The program and sample workflows use libraries and tools from the table utility package written by Christan Borgelt (included in the compressed sourcecode). That package has been released under the GNU LESSER GENERAL PUBLIC LICENSE Version 2.1.

If you are planning to use the table utilities in your own programs, consider visiting Christian's website to obtain the most recent version of the package and its documentation.

Command-line interface

General usage and arguments are explained in the help text that comes with the program. It can be accessed from the command line by calling the program without any arguments or by including the "-?" option:

USAGE    : ./astre [OPTIONS] <tabfile>
DESCRIPTION:
   Determine association between pairs of items represented by feature
   vectors
INPUT:
   Astre loads a table of feature vector definitions from <tabfile>.
   It proceeds to read queries consisting of identifier pairs
   <id1> <id2> separated by whitespace from stdin or a file indicated
   via the "-q" option. If the query is syntactically correct and
   both <id1> and <id2> identify valid feature vectors, the program
   computes an association score f_assoc(<id1>, <id2>) and prints a
   copy of the query with the score attached at the end of the line
   to its output stream.
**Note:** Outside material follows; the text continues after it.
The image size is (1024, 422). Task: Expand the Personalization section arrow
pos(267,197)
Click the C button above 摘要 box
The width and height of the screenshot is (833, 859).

By default output is sent to stdout. An
   alternative output file can be specified via the "-o" option.
   If an incorrect query is parsed the program triggers a warning
   message, prints a response indicating missing values. Processing
   will be resumed at the start of the next query.
ARGUMENTS:
   <tabfile>  name of a file containing feature vectors
   Feature vectors are specified as a line containing an item
   identifier followed by a sequence of values that represent
   the elements of the feature vector. The  symbols "?" or "*"
   can be used as placeholders for missing values. All values are
   separated from the identifier and from each other by tabulators.
   In the default configuration the first line of the table is inter-
   preted as a header, consisting of column names for the identifier
   data columns (this behavior can be changed using -h or -H options).
OPTIONS:
  -?           show this help screen
  -a           report absolute value rather than signed one for 
               measures that extend to negative range
  -m <key>     set association measures according to <key>;
               values for <key> and their associated measures are:
        corr - Pearson correlation coefficient (numerical vectors only)
        rcorr- Spearman rho rank correlation        (all vectors)
        d2   - d^2 (sum of element wise squared deviation of
               contingency table from expectation under independence)
        mi   - mutual information (=Shannon information gain) 
        igain- Shannon information gain (equivalent to mi)
        igr  - Shannon information gain ratio
        tau  - Kendall tau - (note: for efficiency it is advisable to
               use this measure with a coarse binning of the input)
        (default corr)
        Note:   for numerical feature vectors a discretization based
                on quantiles under fractional ranking will be applied
  -h <hdrfile> read table header from separate file (default tabfile)
  -H           indicate headerless expression file  (default disabled)
  -q <qryfile> read queries from <qryfile> instead of stdin
  -l <number>  set number of discretization levels to <number>
               value must be positive integer       (default 3)
  -o <outfile> set the name of the output file to <outfile>
                                                    (default <stdout>)


Running the ./demo script from the source code package will start a tutorial/demonstration of the astre and its interface.